Abortion.

Still reeling from the Boston bombing, still unsure of the outcome of the gun control bill, still unsure of Syria and how/if we should aid the rebels (and which rebels to aid), I’m still unsure about, well, many things.

One thing I’m not unsure about: Abortion rights.

Recently, 4 states have advanced restrictive abortion laws. They are North Dakota, Arkansas, Alabama, and Kansas. These laws are flatly against Supreme Court precedent and in the case of North Dakota are explicitly meant to be so, in order to get a chance to re-litigate Roe vs Wade.

Arkansas’ law is contradictory to Roe v. Wade by limiting abortions to 12 weeks (as opposed to the 22-24 stated in Roe v Wade), or, once a “fetal heartbeat” can be detected without a trans-vaginal probe. A fetus has a heartbeat much earlier than that (often around 6 weeks, or before a woman even knows she’s pregnant) but after all the forcible-rape-by-the-government bruhaha, these law makers sought to create an arbitrary barrier to a woman’s right to control her body by slightly different means.

Then there’s the Alabama bill which includes building code changes that have nothing to do with the services rendered at any women’s health clinic providing abortions, but will cost egregious sums of money in renovations to conform to. These changes do nothing, NOTHING, to benefit women’s health, and are only advocated as the most cynical, perverse, and devious way to advance an agenda without confronting the issue head on. It’s cowardly, deviant, and sick. It’s the reason the word “politician” is an insult.

We then have Kansas. Where a law set to pass will prevent “employees of abortion clinics from providing sex education in schools, bans tax credits for abortion services and requires clinics to give details to women about fetal development and abortion health risks. It also bans abortions based solely on the gender of the fetus” like that’s a thing in the U.S. Among the “Abortion Health Risks”? Breast Cancer. As Cancer.org states:

  • Induced abortion is not linked to an increase in breast cancer risk.
  • Spontaneous abortion is not linked to an increase in breast cancer risk.

So, Kansas’ claims are bullshit. These laws are not intended to be protective of woman’s health at all.
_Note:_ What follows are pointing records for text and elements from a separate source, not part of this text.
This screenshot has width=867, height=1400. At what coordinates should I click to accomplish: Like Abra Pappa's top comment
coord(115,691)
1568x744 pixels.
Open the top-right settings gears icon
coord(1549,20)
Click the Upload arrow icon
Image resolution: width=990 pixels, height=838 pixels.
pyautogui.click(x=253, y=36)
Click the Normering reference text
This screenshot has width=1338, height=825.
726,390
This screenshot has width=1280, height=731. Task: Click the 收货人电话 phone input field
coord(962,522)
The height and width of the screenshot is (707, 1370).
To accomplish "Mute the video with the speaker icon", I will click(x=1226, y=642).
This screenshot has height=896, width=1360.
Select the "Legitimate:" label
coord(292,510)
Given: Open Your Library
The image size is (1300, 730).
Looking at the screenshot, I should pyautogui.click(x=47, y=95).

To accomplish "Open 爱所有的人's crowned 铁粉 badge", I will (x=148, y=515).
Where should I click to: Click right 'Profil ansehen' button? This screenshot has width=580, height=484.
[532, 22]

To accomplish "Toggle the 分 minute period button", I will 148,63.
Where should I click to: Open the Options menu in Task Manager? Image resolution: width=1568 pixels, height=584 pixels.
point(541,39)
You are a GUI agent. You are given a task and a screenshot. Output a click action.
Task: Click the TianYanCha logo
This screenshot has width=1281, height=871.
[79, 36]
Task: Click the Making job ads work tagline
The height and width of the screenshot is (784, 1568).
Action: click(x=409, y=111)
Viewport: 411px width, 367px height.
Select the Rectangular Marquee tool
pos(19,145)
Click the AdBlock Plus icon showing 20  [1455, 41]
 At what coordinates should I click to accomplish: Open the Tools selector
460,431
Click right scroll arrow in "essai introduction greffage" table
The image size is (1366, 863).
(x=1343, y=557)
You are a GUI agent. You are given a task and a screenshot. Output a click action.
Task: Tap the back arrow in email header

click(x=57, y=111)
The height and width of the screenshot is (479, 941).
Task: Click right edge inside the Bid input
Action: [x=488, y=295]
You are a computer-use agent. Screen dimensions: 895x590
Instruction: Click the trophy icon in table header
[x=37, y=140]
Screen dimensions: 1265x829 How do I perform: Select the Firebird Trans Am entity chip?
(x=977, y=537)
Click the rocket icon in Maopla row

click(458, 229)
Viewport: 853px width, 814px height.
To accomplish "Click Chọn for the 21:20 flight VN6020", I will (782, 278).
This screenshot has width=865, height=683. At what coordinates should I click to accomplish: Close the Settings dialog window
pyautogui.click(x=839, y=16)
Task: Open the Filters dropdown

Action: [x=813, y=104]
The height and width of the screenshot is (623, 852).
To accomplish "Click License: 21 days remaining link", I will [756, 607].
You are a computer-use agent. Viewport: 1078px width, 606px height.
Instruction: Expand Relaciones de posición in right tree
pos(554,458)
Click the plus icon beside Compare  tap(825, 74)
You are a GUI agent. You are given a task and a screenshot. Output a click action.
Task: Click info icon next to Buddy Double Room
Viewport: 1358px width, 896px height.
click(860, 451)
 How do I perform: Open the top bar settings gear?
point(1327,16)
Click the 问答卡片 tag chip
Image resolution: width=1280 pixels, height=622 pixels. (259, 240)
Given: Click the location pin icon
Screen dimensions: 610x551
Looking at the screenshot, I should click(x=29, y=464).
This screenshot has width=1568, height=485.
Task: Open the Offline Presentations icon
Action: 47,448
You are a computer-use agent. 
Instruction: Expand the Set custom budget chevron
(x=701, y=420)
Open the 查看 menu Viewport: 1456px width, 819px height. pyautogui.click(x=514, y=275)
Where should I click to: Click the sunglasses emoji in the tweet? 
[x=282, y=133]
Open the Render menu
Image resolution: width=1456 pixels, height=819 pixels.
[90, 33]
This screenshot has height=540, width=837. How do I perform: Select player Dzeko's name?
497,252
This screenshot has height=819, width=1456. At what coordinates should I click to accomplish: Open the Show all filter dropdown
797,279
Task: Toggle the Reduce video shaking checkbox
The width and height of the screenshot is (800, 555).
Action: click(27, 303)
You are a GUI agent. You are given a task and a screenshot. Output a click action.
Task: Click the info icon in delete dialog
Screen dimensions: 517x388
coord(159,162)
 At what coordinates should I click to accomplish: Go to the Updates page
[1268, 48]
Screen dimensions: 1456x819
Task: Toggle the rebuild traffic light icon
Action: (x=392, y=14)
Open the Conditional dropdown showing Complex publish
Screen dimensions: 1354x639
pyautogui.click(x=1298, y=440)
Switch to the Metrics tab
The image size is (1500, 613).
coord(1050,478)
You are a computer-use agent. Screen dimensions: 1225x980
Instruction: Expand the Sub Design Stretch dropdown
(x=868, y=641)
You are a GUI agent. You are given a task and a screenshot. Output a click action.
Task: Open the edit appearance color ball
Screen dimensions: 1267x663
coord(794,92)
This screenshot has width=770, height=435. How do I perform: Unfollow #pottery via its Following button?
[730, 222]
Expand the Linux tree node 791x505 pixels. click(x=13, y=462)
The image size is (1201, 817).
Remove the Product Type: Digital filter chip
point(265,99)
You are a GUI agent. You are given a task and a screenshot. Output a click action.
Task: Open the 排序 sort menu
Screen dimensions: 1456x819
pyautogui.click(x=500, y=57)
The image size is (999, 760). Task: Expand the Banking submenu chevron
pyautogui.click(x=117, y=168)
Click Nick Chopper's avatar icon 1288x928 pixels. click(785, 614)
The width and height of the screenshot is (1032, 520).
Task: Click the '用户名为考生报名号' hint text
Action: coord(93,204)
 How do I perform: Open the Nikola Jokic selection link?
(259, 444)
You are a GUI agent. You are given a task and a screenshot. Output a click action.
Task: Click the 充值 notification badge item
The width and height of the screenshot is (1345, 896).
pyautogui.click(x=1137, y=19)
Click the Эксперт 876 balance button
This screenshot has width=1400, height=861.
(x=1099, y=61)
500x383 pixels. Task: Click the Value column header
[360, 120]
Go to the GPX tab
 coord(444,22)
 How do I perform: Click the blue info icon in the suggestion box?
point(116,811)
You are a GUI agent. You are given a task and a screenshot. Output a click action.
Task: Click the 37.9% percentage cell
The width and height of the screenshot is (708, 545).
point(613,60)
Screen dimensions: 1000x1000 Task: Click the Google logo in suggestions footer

It’s clearly a scare tactic and nothing more.

Lastly we have North Dakota which has advanced a personhood bill, and while it will be legally struck down, it’s important to keep it in mind while looking at the latest law they’ve advanced, because it highlights the common theme among all these laws: repeal-in-any-way-at-any-cost. Now, to the latest law, which restricts abortions based upon the disputed idea that a fetus can feel pain at 20 weeks, 2-4 earlier than the Supreme Court ruled a baby is viable. Interesting side note: whatever is claimed about a fetus in these laws, all these laws assume that the babies trump every over possible concern. Which neatly segues into my next point.

Body Rights. My favorite post on this subject is entitled “Bluey the Body Rights Thingamabob.” The jist is that no one can overturn their right to their own body. No being, be they fetus or adult human, can take our right to our body away from us. It is the single most definitive right any human being can have. Without a right to control ones own body, society is nil. All the typical objections are addressed in the linked article (and the following comments) in a way that makes me mad that I didn’t write it myself. However, there is a word used that I’d like to reiterate: Inalienable. “Unable to be taken away from or given away by the possessor.” I’d like to add in another word: Equivocation: To use language in a way as to deceive. For instance, saying a fetus should be given all the rights of an individual is akin to confusing an acorn for a tree, or, conflating a sentient human with a perception of past and future, for a fetus. This idea is rudimentary, perhaps that’s why it’s so violently denied.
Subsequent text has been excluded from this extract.